# undisclosed crack on foundation wall



## Walksing (Oct 16, 2012)

hello folks;

We bought our new house from the builder in 2010. While we were planning to finish basement this month, We found a big crack cross the basement foundation wall from top to bottom that was covered by insulation and vapor barrier . 
Even though this crack has been sealed and there is no any leaking so far, we still believe the builder (seller) had the obligation to disclose this defect according to Disclosure Act/laws.

I am seeking your input if the builder/seller had the obligation to disclose this crack before we purchase this house. we understand we should have due diligence on this matter but the builder should disclose this defect before we purchased this property.

any input and comment will be appreciated.


----------



## MoreMiles (Apr 20, 2011)

It was four years ago... they will claim it happened after you took ownership. They did not give you a lifetime warranty, only one year. Also, read your contract carefully and you will see the vendor is a corporation. Builders usually open a new corporation with each project and close it after selling off all the properties. So the vendor you want to sue (ie builder corporation) is no longer existent. Who are you going to find?


----------



## Chris L (Nov 16, 2011)

$1k should fix the crack, fix the crack yourself. Part of homeownership. Welcome to the club **** happens!


----------



## carverman (Nov 8, 2010)

Chris L said:


> *$1k should fix the crack, fix the crack yourself*. Part of homeownership. Welcome to the club **** happens!


Less than that if you are actually the one doing the work. Some gravel, a can of hydraulic cement, a can of roofing tar and a some manual labour. ($100 to $150)

I had foundation crack that was leaking a few years ago right at my front step. Being a very frugal homeowner, I had to bust up and haul away the concrete (stoop?) step,
I believe it's what these precast things are called), and haul the pieces away to the dump in a trailer

Then I was able to dig a hole around the crack 4-5 feet down just large enough for me to to get into and scoop out the backfill, down to the actual footing and scrape off the mud, after it dried. 
Then chisel out the crack, fill it with hydraulic cement. Once that dried, cover the crack with roofing tar (out of a can) and fill the area with gravel for better drainage.

Inside the basement, I chiselled out the crack and filled that with hydraulic cement. 

No more leaks in the past 18 years.


----------



## Chris L (Nov 16, 2011)

That's how it's done. Probably not as good as a pro, but the results speak.


----------



## Andrej (Feb 25, 2010)

carverman said:


> Then I was able to dig a hole around the crack 4-5 feet down just large enough for me to to get into and scoop out the backfill, down to the actual footing and scrape off the mud, after it dried.


Make sure you're not working alone in case the walls to the hole collapse and trap you in there. I'd make the hole a V, instead of just big enough.

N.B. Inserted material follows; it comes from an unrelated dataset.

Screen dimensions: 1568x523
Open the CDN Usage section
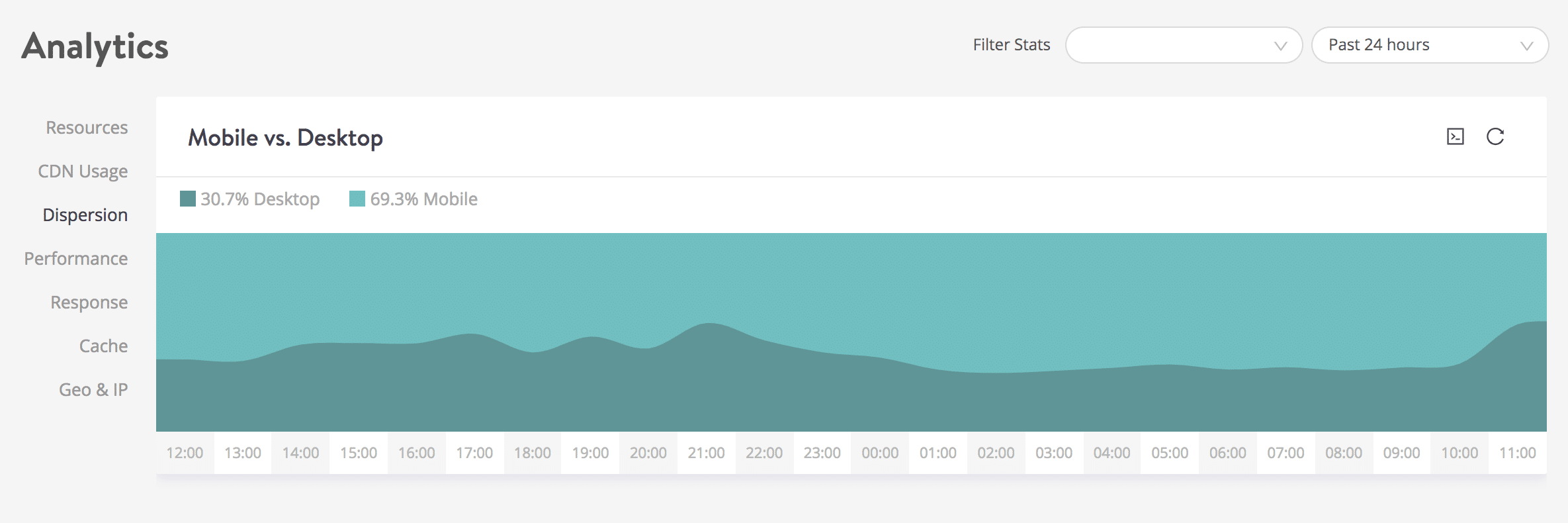point(83,171)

And to answer the OPs question, there is no way you're getting anywhere with that- there would just be a lot of finger pointing and wasting time. It was your responsibility in 2012 and we're now in 2014.


----------



## RBull (Jan 20, 2013)

Do you have a new home warranty? A crack like that would be covered under "major structural" coverage on new home warranties for 5 years in this province. 

I know since I had to make a claim in the 4th year of ownership for a new home I had built approx 25 years ago.


----------



## hystat (Jun 18, 2010)

sounds cosmetic. a pic worth 1000 words in this case.

many houses have block foundations, in which an average bungalow would have a few thousand cracks patched with mortar intentionally.


----------



## marina628 (Dec 14, 2010)

We had house built in 2010 as well and there is a small hairline crack in our foundation on one side but our builder said this was normal.He did put it in writing to cover it for 10 years and to date nothing so it may not be a serious issue as you think.I would imagine after 4 years you would have water if it was a serious crack.


----------



## Walksing (Oct 16, 2012)

thank you for your reply. we are working on this issue under new home warranty now . 
I would like to know if the new home builder have the obligation to disclose this crack/defect before we purchase.


----------



## RBull (Jan 20, 2013)

^this is a question for the lawyer who represented you with your transaction.


----------